(Material to process begins)

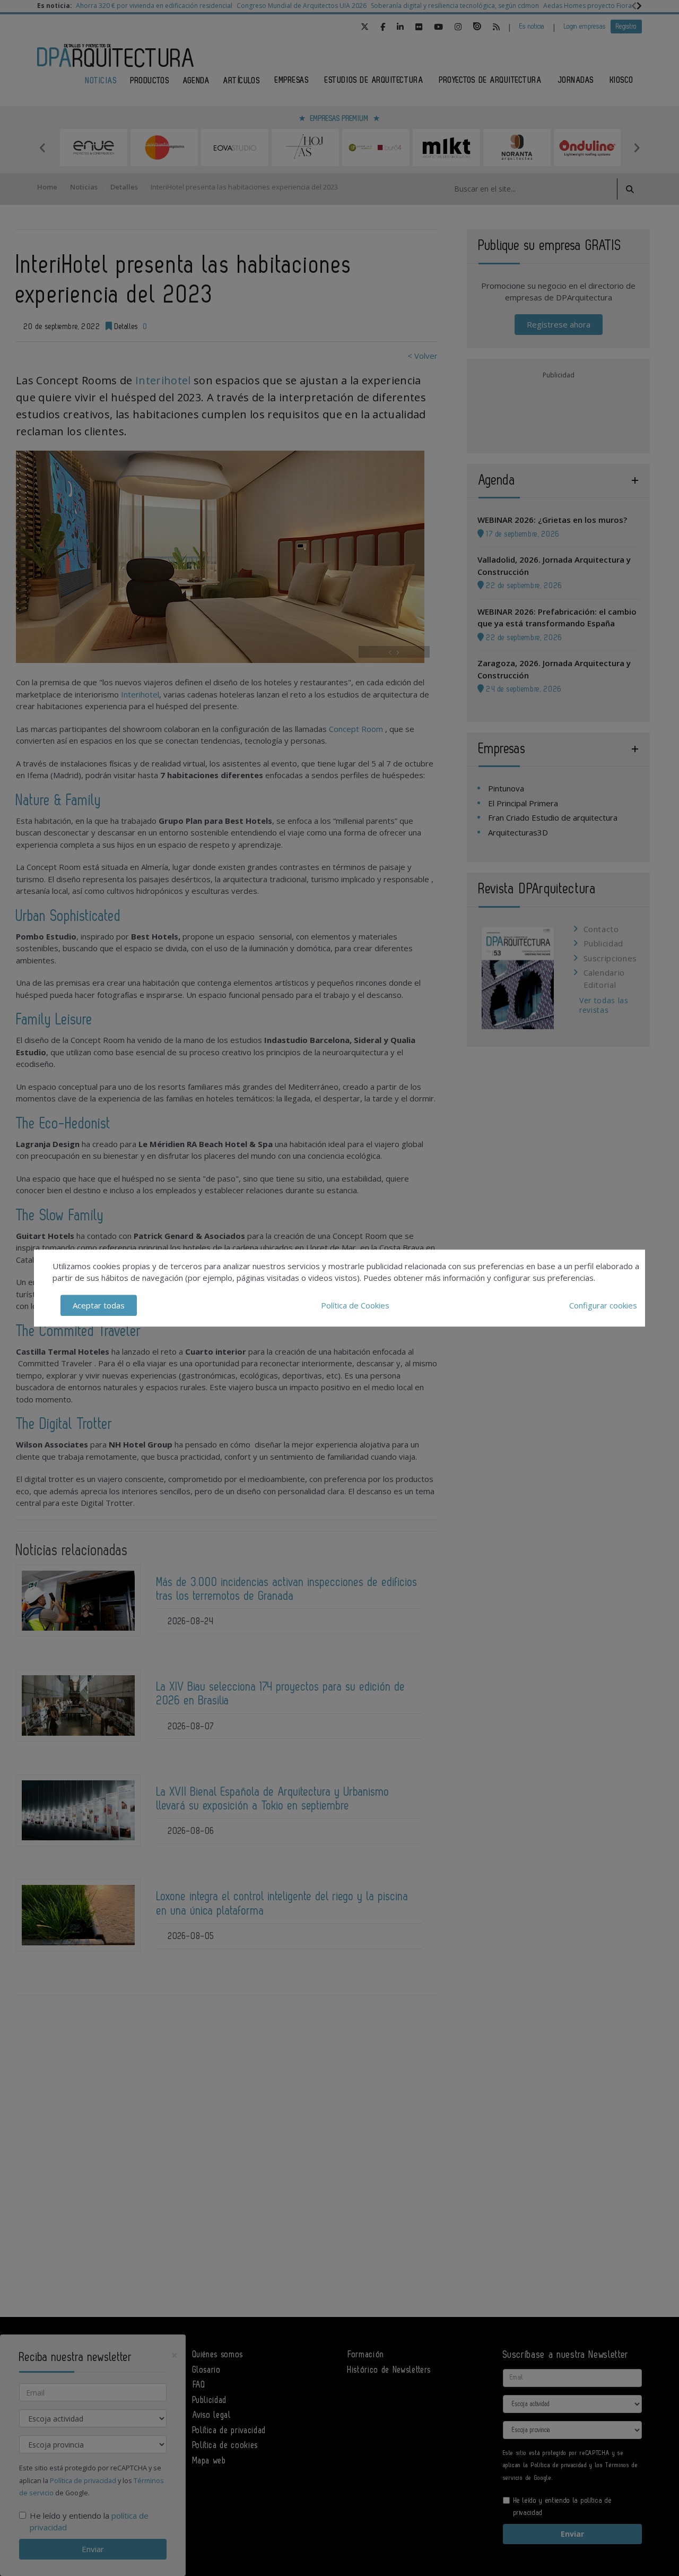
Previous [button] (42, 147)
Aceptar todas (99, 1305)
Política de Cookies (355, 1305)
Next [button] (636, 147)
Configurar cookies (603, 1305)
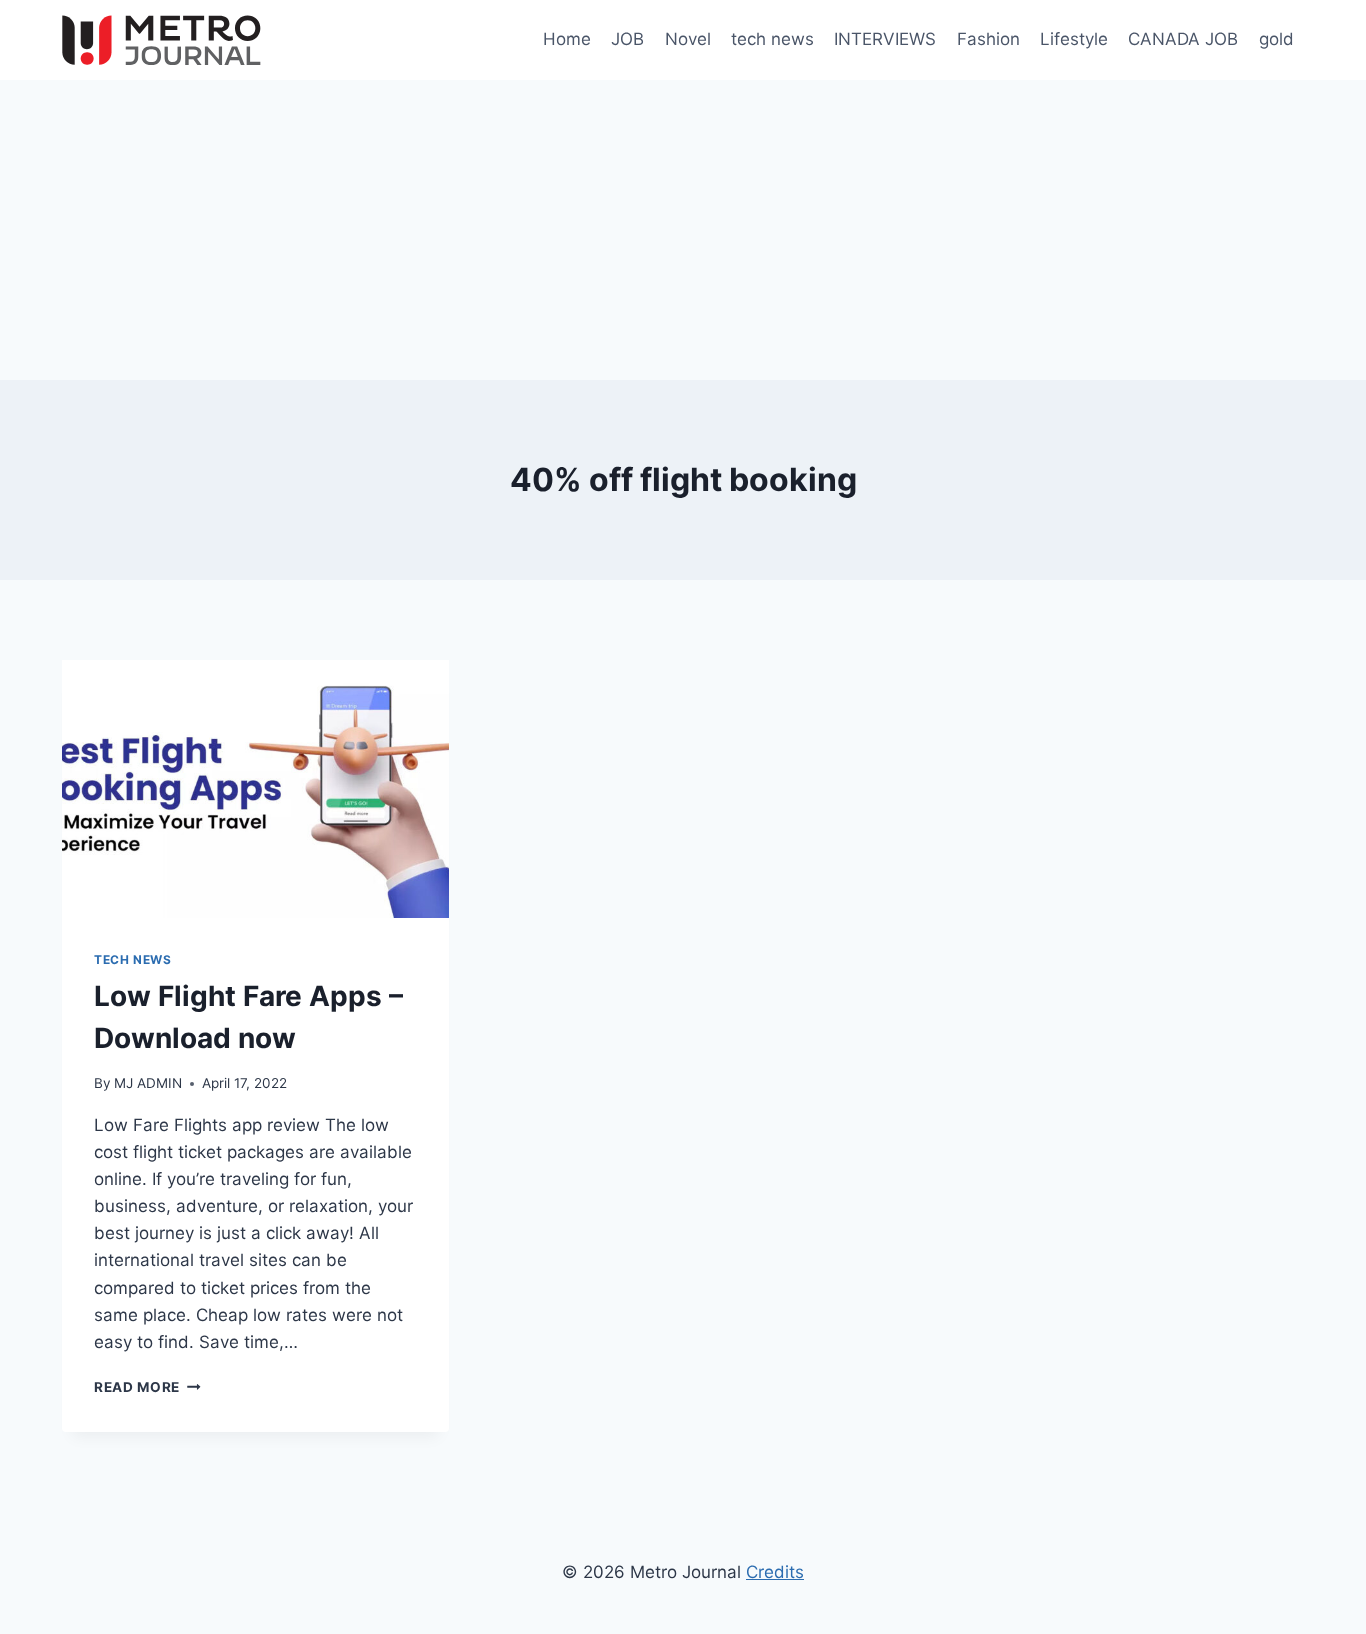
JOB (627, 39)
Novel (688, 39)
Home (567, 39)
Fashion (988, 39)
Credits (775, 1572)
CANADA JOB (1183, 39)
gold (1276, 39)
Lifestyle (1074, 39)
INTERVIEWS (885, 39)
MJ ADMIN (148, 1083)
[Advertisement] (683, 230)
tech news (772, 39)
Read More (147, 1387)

(Material to process ends)
(Material to process begins)

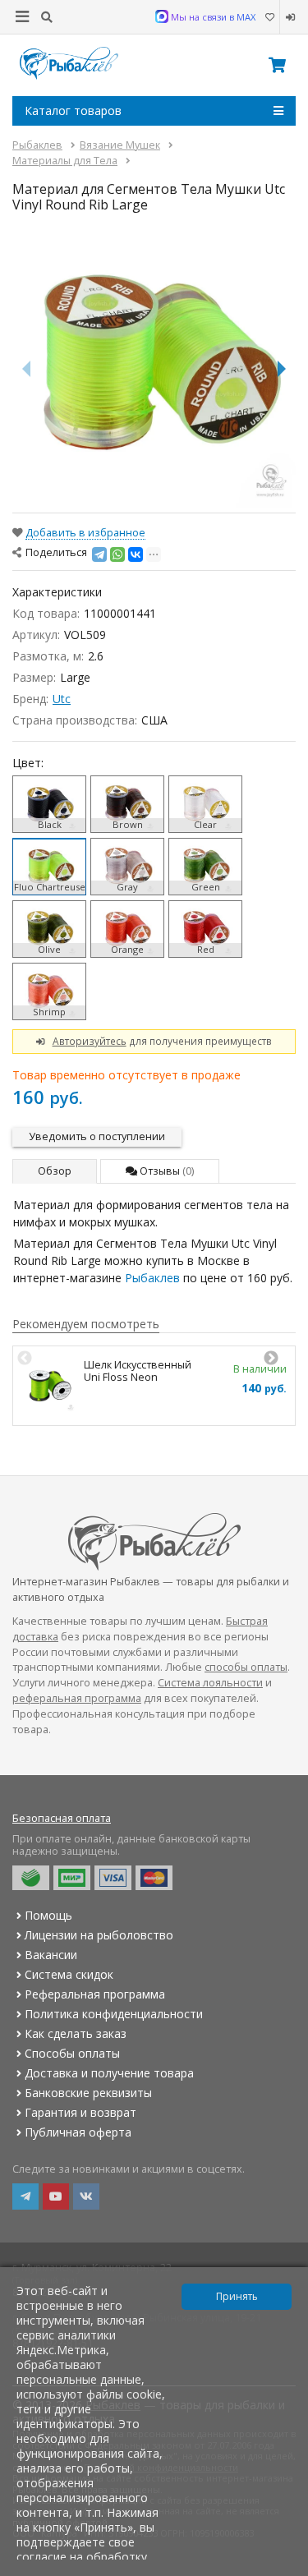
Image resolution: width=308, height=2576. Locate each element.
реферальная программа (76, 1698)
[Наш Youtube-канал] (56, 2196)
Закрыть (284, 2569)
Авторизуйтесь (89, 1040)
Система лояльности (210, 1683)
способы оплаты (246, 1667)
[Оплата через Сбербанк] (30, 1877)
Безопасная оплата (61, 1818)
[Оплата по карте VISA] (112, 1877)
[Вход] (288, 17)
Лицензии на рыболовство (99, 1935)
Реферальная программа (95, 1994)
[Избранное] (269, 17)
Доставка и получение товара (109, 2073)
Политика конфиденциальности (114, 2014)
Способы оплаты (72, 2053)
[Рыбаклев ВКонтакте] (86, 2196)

(Material to process ends)

(Task to carry out): Print, without alteration, only the lines above between the one holding "Image resolution: width=308, height=2576." and the one holding "[Рыбаклев ВКонтакте] (86, 2196)", inclusive.

(Result for this exercise):
Image resolution: width=308, height=2576. Locate each element.
реферальная программа (76, 1698)
[Наш Youtube-канал] (56, 2196)
Закрыть (284, 2569)
Авторизуйтесь (89, 1040)
Система лояльности (210, 1683)
способы оплаты (246, 1667)
[Оплата через Сбербанк] (30, 1877)
Безопасная оплата (61, 1818)
[Оплата по карте VISA] (112, 1877)
[Вход] (288, 17)
Лицензии на рыболовство (99, 1935)
Реферальная программа (95, 1994)
[Избранное] (269, 17)
Доставка и получение товара (109, 2073)
Политика конфиденциальности (114, 2014)
Способы оплаты (72, 2053)
[Рыбаклев ВКонтакте] (86, 2196)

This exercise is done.